To restore, use the restore-snapshot-schedule
command. This command takes two parameters:
- The ID of the schedule.
- Target restore time.
For the second parameter, you have two options. You can either restore to an absolute time, providing a specific timestamp, or to a time that is relative to the current (for example, to 10 minutes ago from now).
restoring to an absolute time
To restore to an absolute time you need to provide a timestamp you want to restore to. The following formats are supported:
- Unix timestamp in seconds, milliseconds or microseconds.
- YSQL timestamp.
- YCQL timestamp.
For example, the following command restores to 1:00 PM PDT on May 1st 2022 using a Unix timestamp:
$ ./bin/yb_admin restore-snapshot-schedule 6eaaa4fb-397f-41e2-a8fe-a93e0c9f5256 \
1651435200
The equivalent command that uses a YCQL timestamp is:
$ ./bin/yb_admin restore-snapshot-schedule 6eaaa4fb-397f-41e2-a8fe-a93e0c9f5256 \
2022-05-01 13:00-0700
Restore to a relative time
Alternatively, you can restore to a time relative to the current moment, by specifying how much time back you would like to roll a database or keyspace back to.

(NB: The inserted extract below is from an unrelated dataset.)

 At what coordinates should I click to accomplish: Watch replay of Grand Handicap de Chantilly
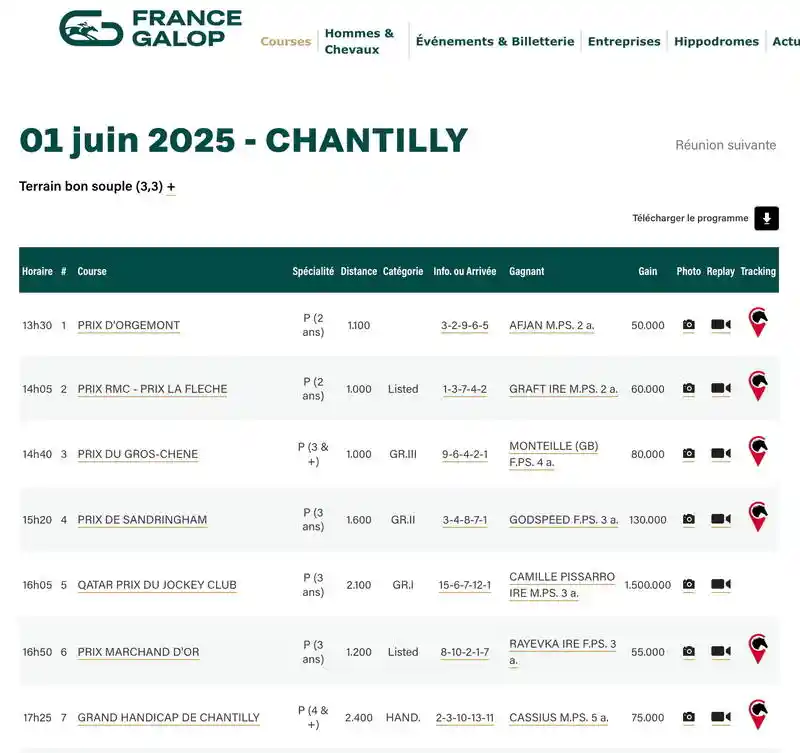point(720,717)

For example, to restore to 5 minutes ago, run the following command:
$ ./bin/yb_admin restore-snapshot-schedule 6eaaa4fb-397f-41e2-a8fe-a93e0c9f5256 \
minus 5m
Or, to restore to 1 hour ago, use the following:
$ ./bin/yb_admin restore-snapshot-schedule 6eaaa4fb-397f-41e2-a8fe-a93e0c9f5256 \
minus 1h
For detailed information on the relative time formatting, refer to the restore-snapshot-schedule
reference.
Limitations
This feature is in active development. YSQL and YCQL support different features, as detailed in the sections that follow.
YSQL limitations
-
For sequences, restoring to a state before the sequence table was created/dropped doesn't work. This is being tracked in issue 10249.
-
Colocated tables aren't supported and databases with colocated tables cannot be restored to a previous point in time. Tracked in issue 8259.
-
Cluster-wide changes such as roles and permissions, tablespaces, and so on aren't supported. Please note, however, that database-level operations such as changing ownership of a table of a database, row-level security, and so on can be restored as their scope is not cluster-wide. Tablespaces are tracked in issue 10257, and roles and privileges are tracked in issue 10349.
-
Support for triggers and stored procedures is to be investigated. Tracked in issue 10350.
-
In case of software upgrades/downgrades, we don't support restoring back in time to the previous version.
YCQL limitations
- Support for YCQL roles and permissions is yet to be added. Tracked in issue 8453.
Common limitations
-
Currently, we don't support some aspects of PITR in conjunction with xCluster replication. Tracked in issue 10820.
-
TRUNCATE TABLE is a limitation tracked in issue 7130.
-
We don't support DDL restores to a previous point in time using external backups. This is being tracked in issue 8847.
Overall development for the PITR feature is tracked in issue 7120.